After attending a college where it was standard practice for professors to move beyond sharing their political opinions to punishing students who disagreed, I am admittedly oversensitive to this issue. But the readings we did a while back, on teaching kids how to use digital media to express their political opinions, and even some of the readings on media literacy, made me a little wary. There is a balance we need to strike between empowering kids to understand media messages and voice their own opinions, and convincing kids to believe the same things we do.

It can be tricky. On some level, teaching media literacy is in itself a subversive action. We’re teaching kids to think critically about information provided by the government, the media, corporations: sources that plenty of their parents trust without question. Learning to ask those questions is a vital skill, and one that kids are not likely to pick up on their own. Even so, it’s not without controversy. There are plenty of adults who would prefer that children believe what they’re told. There is, after all, a great deal of money at stake.
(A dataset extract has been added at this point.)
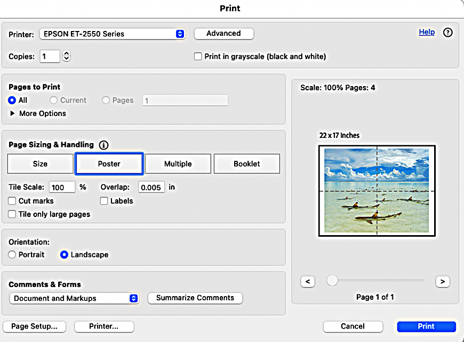
Task: Choose the Size sizing option
Action: click(40, 164)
So it’s important, I think, to make certain that we teach kids how to make these evaluations and judgments on their own, without asserting that our own views on the subject are right. Rheingold’s goal seems like a good one: “What if teachers could help students discover what they really care about, then show them how to use digital media to learn more and to persuade others?” Helping kids refine and articulate their views, and teaching them how to share those views in interesting, attention-getting ways – that’s all well and good. This stuff, though, concerns me more:

Finally, American youth are particularly susceptible to being influenced by corporate-funded mass culture, which is aimed directly at them even though it reaches a global audience. For that very reason, they have special leverage over media corporations, especially if they act cooperatively. It is not an exaggeration to say that youth civic engagement in the United States could benefit democracy around the world if youth-led associations challenged mass culture.
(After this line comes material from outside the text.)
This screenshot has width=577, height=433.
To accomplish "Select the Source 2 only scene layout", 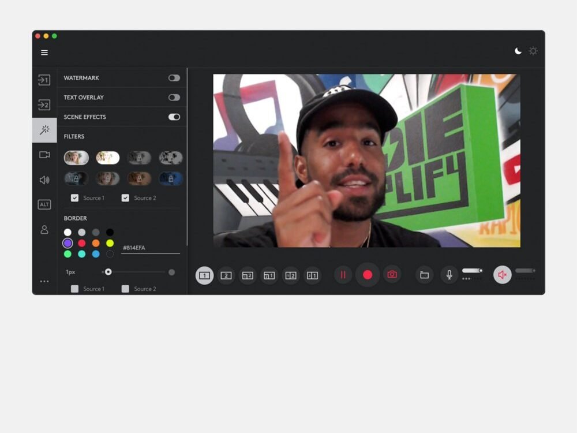I will pyautogui.click(x=226, y=275).
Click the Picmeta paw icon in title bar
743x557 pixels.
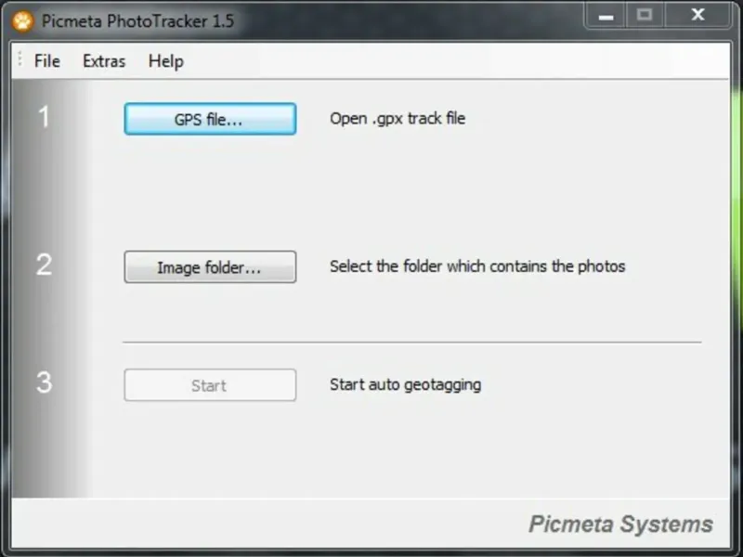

I agree, right? But this is a political opinion. Where do we draw the line between teaching media literacy skills and performing our own indoctrination? Is it really the place of schools or teachers to encourage kids to “challenge” mass culture, above and beyond just analyzing it? I don’t know. It seems like a difficult line to walk, anyway.

On the other side: for my annotated bibliography, I looked at copyright issues and youth, and while researching that topic, I ended up looking through a bunch of pro-corporate propaganda aimed at kids. The good news is, a lot of schools are teaching kids about copyright law in a responsible way: they're giving kids information about how they can and can't use other people's intellectual property, with plenty of emphasis placed on the fair use doctrine and on finding Creative Commons-licensed or public domain materials.
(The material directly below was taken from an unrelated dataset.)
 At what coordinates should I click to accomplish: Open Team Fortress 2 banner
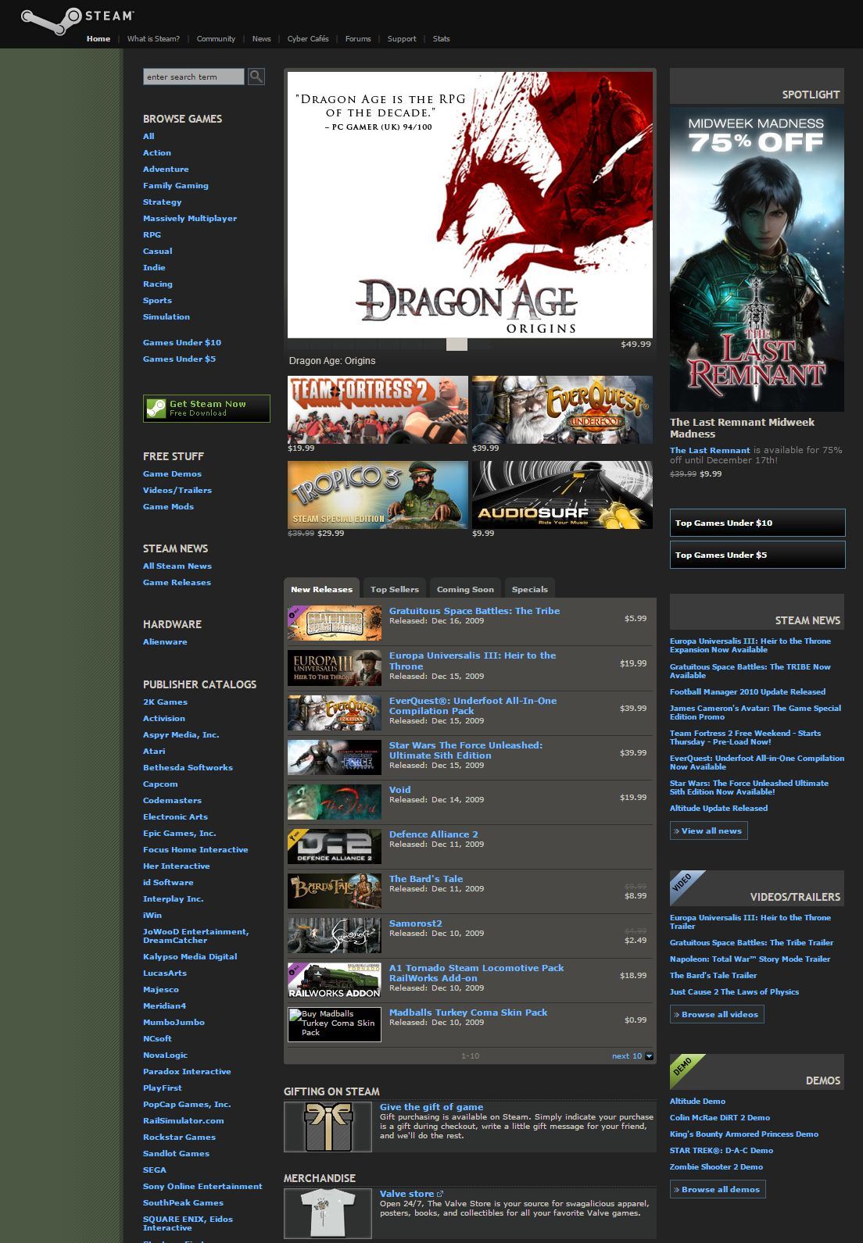pos(378,409)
The bad news - there is always bad news - is that plenty of schools aren't. The MPAA and the RIAA, among other corporate interest groups, have created lesson plans that boil down to, “If you didn’t pay for it, you stole it.” That’s obviously not true. These lessons ignore the intricacies and vagaries of copyright law in the real world. Rather than introduce a complicated subject, like fair use, these interest groups ignore it entirely, even though it has a huge impact on the way we think about and interact with copyrighted materials.

Worryingly, plenty of schools are using these lesson plans. California now requires most schools to teach kids about copyright law. (Whether or not this is more worthwhile than teaching them, say, math or English or music theory is up for debate.) Teachers, most of whom are pressed for time as it is, sometimes see these professionally produced, thorough lesson plans as an easy option. And so corporate interests continue to insinuate their way into our schools. And of course, the reason I find this so upsetting is that I do not think that the political positions of some corporate entity have any place in the classroom, where they are presented by teachers and other adults in positions of authority, and are less likely to be questioned by the young people who hear them.

So while teaching kids the realities of copyright law – how it impacts them, what exceptions they may be able to take advantage of, how to find materials that are freely available – is absolutely important, we have to be careful. Advocating for a change in copyright law, reasonable as it may be, probably isn’t something we should be doing in the classroom. (On our own time, or as an institution…that’s a different story. Advocating for copyright law reform seems like a perfectly reasonable thing for libraries and librarians to do.)

Anyway. Teaching media literacy skills can be a really empowering thing. Teaching kids about the ways copyright law can work for them, or the ways they can work around it, is also good. We just have to make sure that kids are empowered to take their media literacy toolbox and go out in the world to figure things out for themselves.

1 comment:

  1. Amanda-
    This is very thought-provoking post, and I definitely see where your concerns lie. Thanks for sharing your ideas. You've definitely made me think!